Chemical amelioration of surface crusting to reduce runoff and erosion on highly weathered soils

Abstract

Because of the very low soil solution ionic strengths in highly weathered soils, clay particles can be readily dispersed under the impact of raindrops. The clay fraction of many soils is dispersible under the combined effects of mechanical disturbance and low electrolyte concentration. This clay dispersion results in fine particle segregation at the soil surface, with clay particles moving into and blocking soil pores resulting in the formation of a highly impervious crust which reduces infiltration. Because the clay is dispersed, the particles usually orient themselves in a laminar fashion as they settle.
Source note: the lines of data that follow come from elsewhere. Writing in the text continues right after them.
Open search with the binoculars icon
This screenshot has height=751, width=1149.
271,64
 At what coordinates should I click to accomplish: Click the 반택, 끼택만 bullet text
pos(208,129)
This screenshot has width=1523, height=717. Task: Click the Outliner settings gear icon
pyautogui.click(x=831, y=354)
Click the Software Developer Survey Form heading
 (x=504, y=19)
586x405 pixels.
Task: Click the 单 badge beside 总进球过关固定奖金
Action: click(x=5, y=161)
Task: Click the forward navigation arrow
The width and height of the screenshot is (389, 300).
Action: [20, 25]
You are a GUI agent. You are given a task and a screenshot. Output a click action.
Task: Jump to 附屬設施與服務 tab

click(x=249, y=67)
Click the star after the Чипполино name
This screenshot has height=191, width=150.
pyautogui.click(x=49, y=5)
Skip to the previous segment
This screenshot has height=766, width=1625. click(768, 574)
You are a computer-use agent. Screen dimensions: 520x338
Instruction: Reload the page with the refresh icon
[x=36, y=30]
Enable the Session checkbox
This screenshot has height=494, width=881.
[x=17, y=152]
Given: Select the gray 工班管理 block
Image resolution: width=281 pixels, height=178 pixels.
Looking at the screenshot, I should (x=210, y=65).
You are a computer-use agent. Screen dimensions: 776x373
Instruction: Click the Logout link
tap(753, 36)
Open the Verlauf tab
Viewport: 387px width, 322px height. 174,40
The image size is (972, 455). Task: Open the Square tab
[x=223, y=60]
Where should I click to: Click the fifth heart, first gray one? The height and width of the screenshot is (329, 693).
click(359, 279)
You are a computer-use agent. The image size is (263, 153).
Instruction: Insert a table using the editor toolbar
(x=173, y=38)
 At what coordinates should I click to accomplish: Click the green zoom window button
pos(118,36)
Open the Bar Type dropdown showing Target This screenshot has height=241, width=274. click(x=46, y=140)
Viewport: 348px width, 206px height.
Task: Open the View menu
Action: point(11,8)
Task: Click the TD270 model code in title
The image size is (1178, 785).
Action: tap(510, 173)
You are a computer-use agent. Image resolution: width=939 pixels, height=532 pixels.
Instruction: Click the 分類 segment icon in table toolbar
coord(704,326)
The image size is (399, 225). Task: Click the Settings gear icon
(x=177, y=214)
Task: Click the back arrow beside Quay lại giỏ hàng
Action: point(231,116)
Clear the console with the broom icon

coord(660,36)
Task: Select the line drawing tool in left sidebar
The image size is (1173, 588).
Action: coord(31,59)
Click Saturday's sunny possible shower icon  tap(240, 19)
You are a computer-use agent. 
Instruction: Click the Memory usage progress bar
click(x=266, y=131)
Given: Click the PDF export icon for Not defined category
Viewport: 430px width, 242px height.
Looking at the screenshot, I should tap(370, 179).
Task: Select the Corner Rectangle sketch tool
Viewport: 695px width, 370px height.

As a result, runoff is substantially increased, giving rise to soil erosion. The crusts formed in this manner often have very high strengths which prevent or substantially reduce crop emergence. The formation of such crusts can be prevented by the application of relatively low rates of by-product gypsum such as phosphogypsum on the soil surface which produces sufficient electrolyte in solution during raindrop impact to maintain the clay particles in a flocculated condition. The results of a number of experiments in which different soils were treated with phosphogypsum are discussed to illustrate the effects of electrolyte concentration, level of sodium and other factors on the formation of surface crusts and the consequent runoff and erosion. As a result of the application of phosphogypsum to the soil surface, a laminar orientation of clay particles at the surface is prevented, which allows a much greater proportion of the rainfall to enter the soil. Any crusts formed are thus much weaker and do not reduce seedling emergence. This type of crust formation can also be prevented by reducing raindrop impact through the use of mulches. This phenomenon occurs on many soils not normally considered to suffer from chemically-induced physical problems, which points to the importance of considering chemical as well as physical processes in the evaluation of potential runoff and erosion.